The Biochemistry Department is split into several sections, as detailed below:
The majority of samples entering the department pass through Specimen Reception. Samples are received in person (porters or ward staff), via the pneumatic pod system, or transported from GP surgeries by couriers. Once in the department, MLAs unpack individual samples, check that the patient details are correct and the correct samples have been received, and enter the requests onto the IT system. A unique barcode sticker is attached to both sample and request – these are permanently linked, allowing us to track samples throughout the laboratory. Once samples are ‘booked in’, they are loaded onto the analysers, and begin processing.
Specimen reception has a dedicated Urgent Desk for samples from the Emergency Department, etc. and any samples that are brought in person as urgent. These samples are processed as a priority. Please do not mark samples as urgent unless they are required for the immediate clinical management of the patient. Otherwise, analysis of genuinely urgent samples may be delayed.
The Help Desk is also located in Specimen Reception. Staff members are able to assist with general enquiries, provide results to GP surgeries and clinicians, and are responsible for telephoning abnormal results throughout the day, as directed by the Duty Biochemist.
Most routine tests are performed by automated chemistry analysers, which in this laboratory are supplied by Siemens. The Department has a track-based system. Each sample is loaded onto a conveyer belt, and travels around the laboratory. The unique barcode is read at regular intervals, and the sample is transported to the most appropriate analyser for analysis. For routine analysis, this means that results can be generated without the need for human intervention, vastly increasing the speed and capacity of analysis. Once analysis is complete, samples are automatically stored in a refrigerated storage module for at least 48 hours.
The automated chemistry section is staffed by Biomedical Scientists who are responsible for ensuring that the equipment is working correctly, performing calibration and quality control measures throughout the day, and checking that the results generated are technically correct.
The automated chemistry section operates 24 hours a day, with core hours of 9 am – 8 pm. Outside these hours, the section operates with reduced staff numbers, and vital maintenance is performed. Urgent test requests are processed as usual, but routine requests may take longer.
Routine tests include:
- Electrolytes
- Renal function tests
- Liver function tests
- Cardiac markers
- Bone profile
- Haematinics
- Glucose
- Hormone profiles
Manual Chemistry
The Manual Chemistry section is responsible for performing tests which require a significant component of manual work. These tests require significant staff time and expertise to perform, thus turnaround times are greater than for routine analysis. Examples include:
The Manual Chemistry Section is also responsible for dispatching referred work to external laboratories for analysis.

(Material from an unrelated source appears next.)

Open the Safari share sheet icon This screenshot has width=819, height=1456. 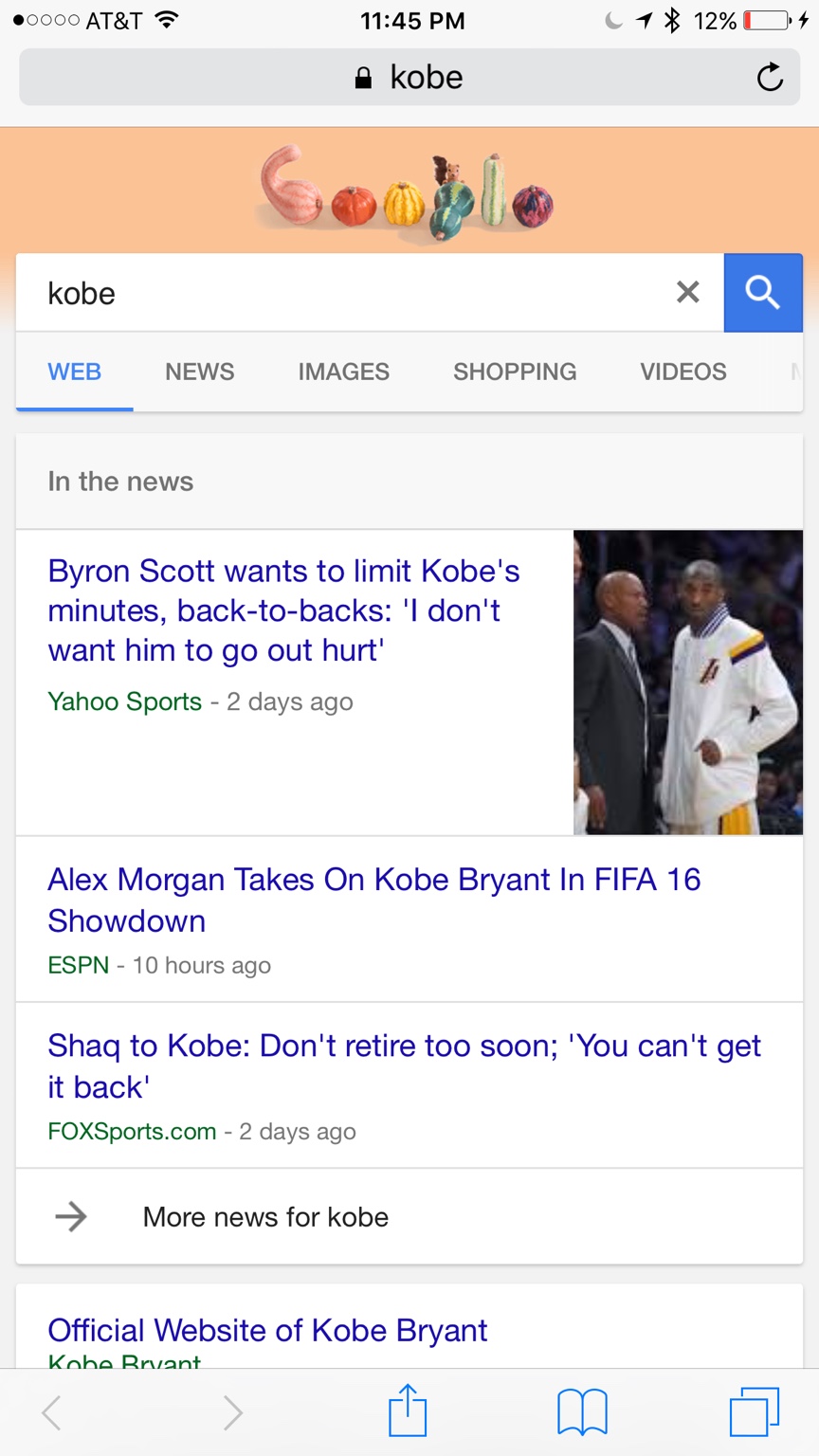click(409, 1410)
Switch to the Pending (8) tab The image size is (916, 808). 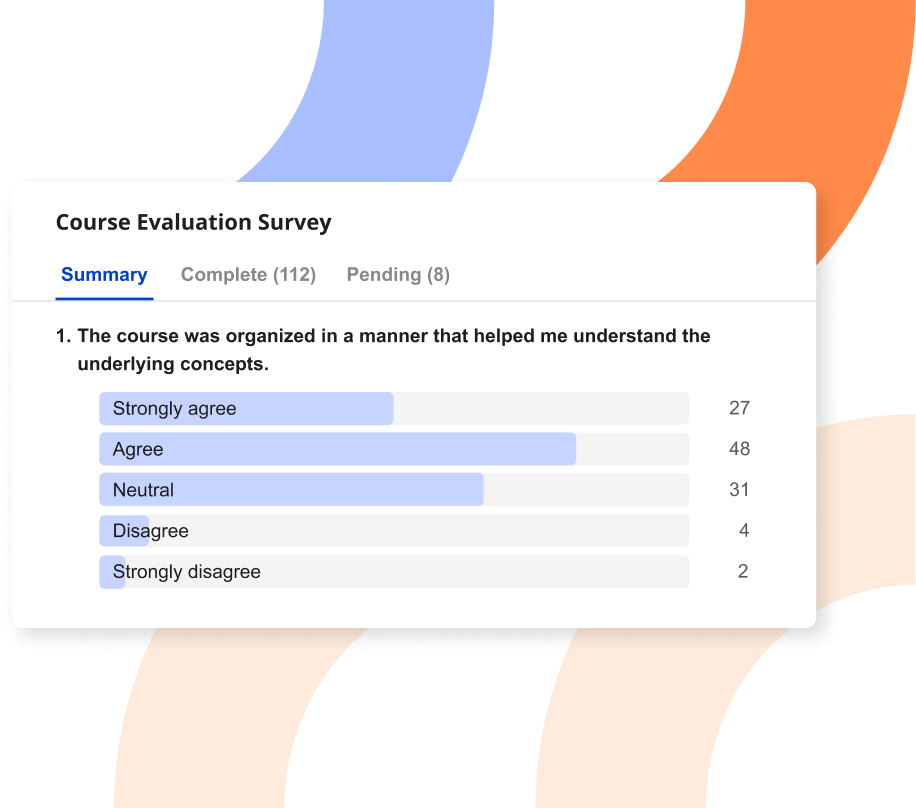(398, 275)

Specialist chemistry tests require significant staff expertise to perform tests and interpret results.
The department has a tandem mass spectrometer (Waters), which is configured to perform analysis of:
- Tacrolimus/cyclosporin (Tuesday and Friday)
- Urine metanephrines (Wednesday)
These analyses are performed in batches, with a turnaround time of approximately 2 weeks. Samples require a great deal of preparation before analysis, thus it is not possible to perform ‘urgent’ analysis of any of these tests. Furthermore, the volume of test requests for certain analytes means that a backlog is often present.
The Department performs protein electrophoresis and immunofixation of blood and urine samples for diagnosis and monitoring of patients with myeloma. These are complex analyses, which require a great deal of experience to interpret; and may require further testing. As a result, turnaround time of at least 2 weeks is expected.
The Molecular Diagnostics section is based at the Clinical Biochemistry Department and currently provides genetic testing for:
- thrombophilia risk factors (Factor V Leiden and prothrombin c.20210G>A variants)
- alpha-1-antitrypsin deficiency (Z and S mutations)
- genetic haemochromatosis (C282Y and H63D variants)
- HLA-B27
- cytochrome P450 CYP2D6*4 genotype
Please see individual test request pages for details.
A range of other genetic analyses are available from other laboratories. Contact the laboratory before sending sample(s). For specialist molecular tests, please use the dedicated molecular genetics request form and ensure that all fields have been completed, clearly indicating that the patient has given consent for the testing to be carried out. It should also be noted that invoices for such specialised tests will be forwarded to the requestor.